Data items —
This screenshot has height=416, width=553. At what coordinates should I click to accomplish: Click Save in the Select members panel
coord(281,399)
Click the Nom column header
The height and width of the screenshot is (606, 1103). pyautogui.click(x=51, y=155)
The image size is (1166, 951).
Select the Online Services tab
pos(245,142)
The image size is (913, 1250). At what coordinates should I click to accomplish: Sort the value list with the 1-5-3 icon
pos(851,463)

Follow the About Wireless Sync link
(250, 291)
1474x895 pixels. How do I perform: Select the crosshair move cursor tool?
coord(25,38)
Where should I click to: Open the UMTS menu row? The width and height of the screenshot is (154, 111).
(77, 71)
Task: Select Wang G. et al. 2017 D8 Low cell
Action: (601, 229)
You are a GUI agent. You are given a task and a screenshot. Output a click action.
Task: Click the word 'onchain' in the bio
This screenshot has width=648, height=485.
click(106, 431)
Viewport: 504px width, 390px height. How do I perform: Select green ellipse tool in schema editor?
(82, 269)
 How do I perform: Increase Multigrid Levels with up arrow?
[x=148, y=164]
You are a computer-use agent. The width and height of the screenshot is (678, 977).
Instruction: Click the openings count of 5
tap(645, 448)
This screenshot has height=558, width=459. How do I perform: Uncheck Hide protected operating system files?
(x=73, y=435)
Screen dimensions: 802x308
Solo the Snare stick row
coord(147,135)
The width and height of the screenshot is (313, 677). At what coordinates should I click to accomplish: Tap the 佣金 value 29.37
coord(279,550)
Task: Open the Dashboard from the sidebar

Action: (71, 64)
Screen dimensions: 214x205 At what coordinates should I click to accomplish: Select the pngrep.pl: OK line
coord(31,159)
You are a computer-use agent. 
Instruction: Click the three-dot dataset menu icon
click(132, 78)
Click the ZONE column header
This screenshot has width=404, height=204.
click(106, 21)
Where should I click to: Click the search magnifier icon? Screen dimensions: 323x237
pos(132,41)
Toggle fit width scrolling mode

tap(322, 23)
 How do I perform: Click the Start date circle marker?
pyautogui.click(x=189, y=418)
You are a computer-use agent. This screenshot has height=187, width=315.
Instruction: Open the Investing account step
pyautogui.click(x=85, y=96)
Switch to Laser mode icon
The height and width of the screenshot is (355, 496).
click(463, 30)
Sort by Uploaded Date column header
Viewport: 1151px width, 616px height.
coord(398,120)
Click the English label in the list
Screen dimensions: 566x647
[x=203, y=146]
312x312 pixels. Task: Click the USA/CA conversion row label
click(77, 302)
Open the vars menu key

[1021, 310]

Exercise goal —
Work out how many lines of the data above contain the string "computer" and give the number alone.

Answer box —
3